Fine art photographer Claire Rosen uses FUJINON GF30mmF5.6 T/S to take a different approach to tilt-shift photography
For Claire Rosen, photography is about escapism. Her dreamlike images transport the viewer into a fantasy world that offers a break from the monotony of everyday life.
“It’s an extraordinary way to see the world – with your eyes open looking for things that are unusual and interesting. I would much rather do that than pretty much anything else,” Claire tells us.
With a desire to spark imagination through her images, Claire saw FUJINON GF30mmF5.6 T/S as the perfect opportunity to explore new ways of creating.
“It’s not just about tilting and shifting and moving your perspective around,” she explains, “but creating distortion, using the lens to form something magical that helps transport your viewer past a traditional 2D image.”
A Different View
Heavily influenced by the life and work of writer and conservationist Beatrix Potter, Claire paired GF30mmF5.6 T/S with FUJIFILM GFX100S to raise awareness of conservation using her unique fine art photographic style.
“I’m a big Beatrix Potter fan, I find her inspiring,” beams Claire. “And here on the farm where I live, we’re surrounded by about 1,000 acres of conserved land. So, I liked the idea of using the same sort of aesthetics and stories to talk about land conservation in an interesting, more whimsical way.

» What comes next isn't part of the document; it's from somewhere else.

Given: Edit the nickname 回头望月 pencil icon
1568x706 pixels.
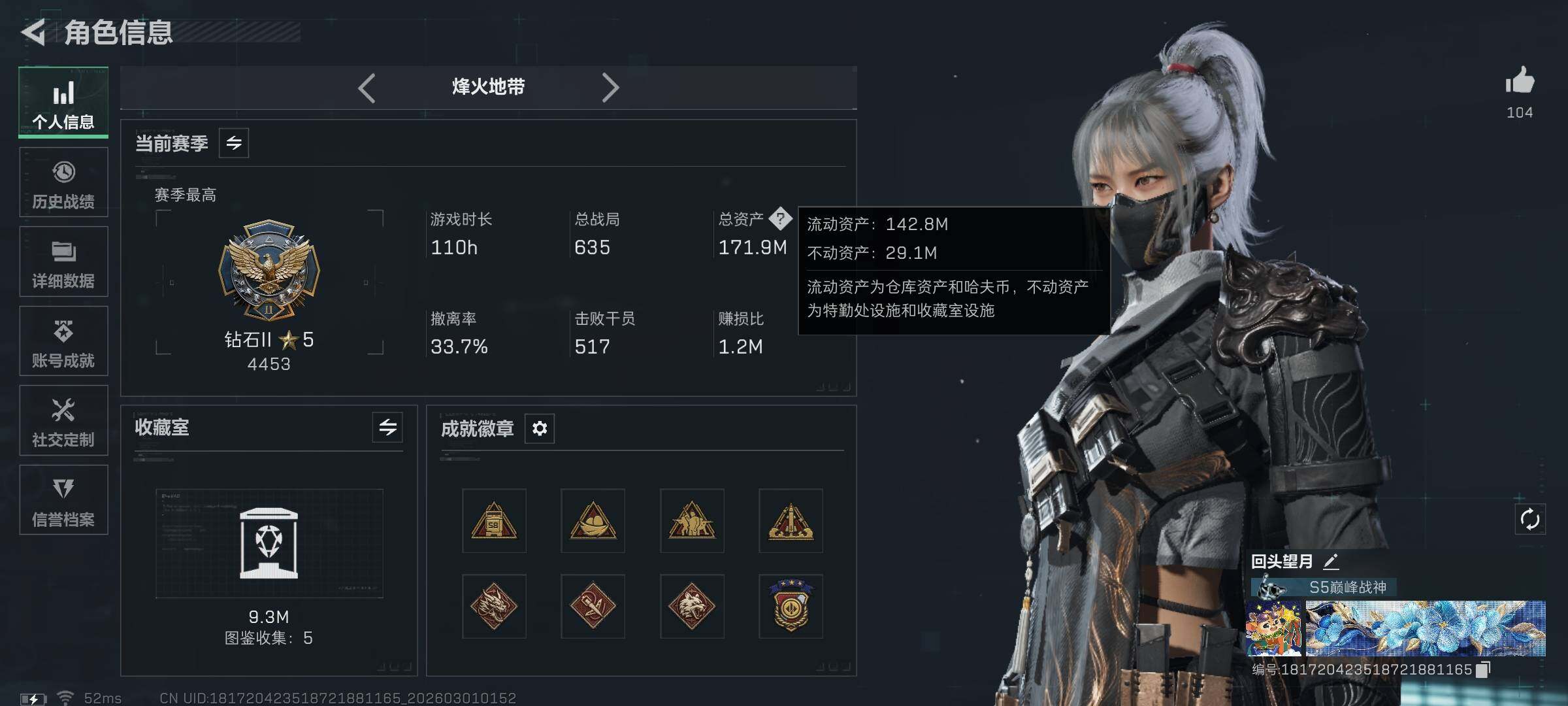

“I tried to pick scenarios that would allow me to either distort reality or increase it.”
These included windows into miniature worlds where guinea pigs tend gardens and two bad mice smash crockery in a doll’s house; wider frames of magical encounters with unicorns in high-ceilinged barns; and sprawling panoramas of dreamy, undulating landscapes.
In all cases, Claire found GF30mmF5.6 T/S’s wide 24mm equivalent focal length and advanced tilt-shift functionality to be ideal. The lens offers up to 15mm of perspective control and up to 90° of revolving tilt-shift control using a precision-engineered dial for the most minute adjustments.
“The guinea pig images are made from a very low angle, so I used the tilt-shift feature to make sure the surrounding structures look straight,” says Claire. “But I also used it to swing out some of the focus on the edges. This helps draw you in, so you feel like you are looking into this little world.”
GF30mmF5.6 T/S also features a built-in sensor, which tracks and records adjustments to assist lens cast calibration (LCC) tools. When combined with such precise perspective correction, the result is a more streamlined post-production workflow.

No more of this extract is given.